Diante disso, o CNJ e o Fonajus cumprem papel estratégico, reunindo valiosa base de dados que orienta a formulação de políticas judiciárias para prevenir conflitos, reduzir litígios e qualificar decisões. A medicina baseada em evidências é pilar essencial para decisões mais seguras, justas e responsáveis. Os Núcleos de Apoio Técnico do Judiciário (NatJus) produzem pareceres e notas técnicas baseadas em evidências científicas para subsidiar as decisões judiciais. Em 2024, houve aumento de 40% nos pedidos de notas técnicas via e-NatJus — plataforma do CNJ acessível a toda a magistratura —, com mais de 280 mil notas técnicas disponíveis. Os dados revelam uma magistratura cada vez mais comprometida com decisões fundadas em critérios técnico-científicos.
Uma nova iniciativa reforça o compromisso do Judiciário com a promoção do direito à saúde: a 1ª edição da Semana Nacional da Saúde no Poder Judiciário, de hoje a sexta-feira. A semana contará, em todo o país, com mutirões de julgamento e conciliação, capacitações e atendimentos voltados a grupos vulneráveis, com o envolvimento dos tribunais, comitês estaduais e parceiros institucionais.
Durante esse período, o CNJ, em parceria com os Ministérios da Saúde e dos Povos Indígenas, Exército e outras instituições, promoverá a Ação Saúde da Mulher Indígena na Ilha do Bananal, em Formoso do Araguaia, no Tocantins. Serão oferecidos exames preventivos de câncer, consultas médicas, vacinação e atividades educativas em saúde.
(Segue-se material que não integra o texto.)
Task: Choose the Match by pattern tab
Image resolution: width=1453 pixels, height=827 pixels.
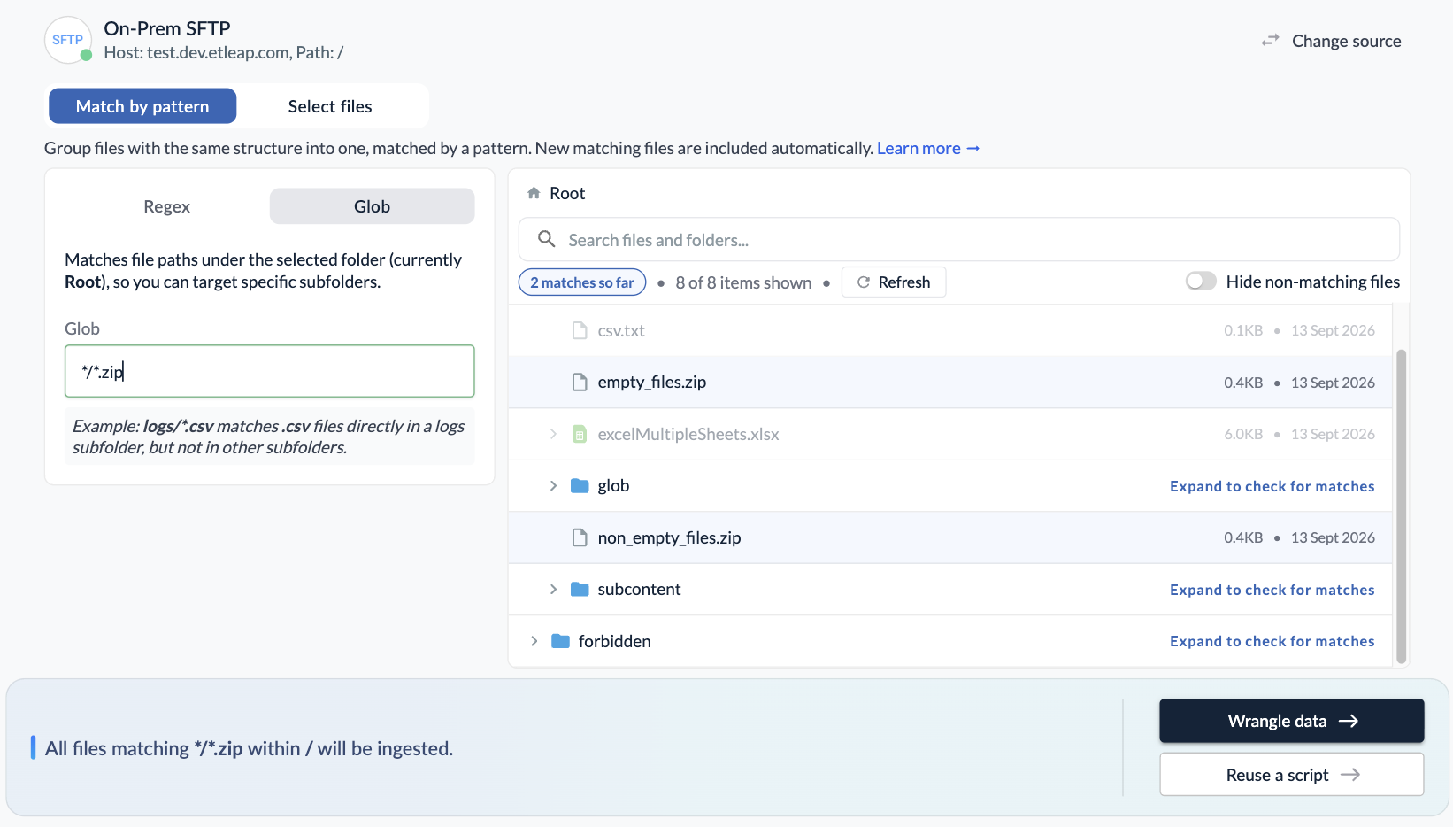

Ao celebrar o Dia Mundial da Saúde, o Judiciário brasileiro reafirma seu compromisso com a efetivação do direito à saúde. Iniciativas conduzidas pelo CNJ e pelo Fonajus evidenciam que Justiça e ciência devem caminhar lado a lado na construção de um sistema de saúde mais justo, equânime e sustentável, especialmente voltado à proteção daqueles que mais necessitam.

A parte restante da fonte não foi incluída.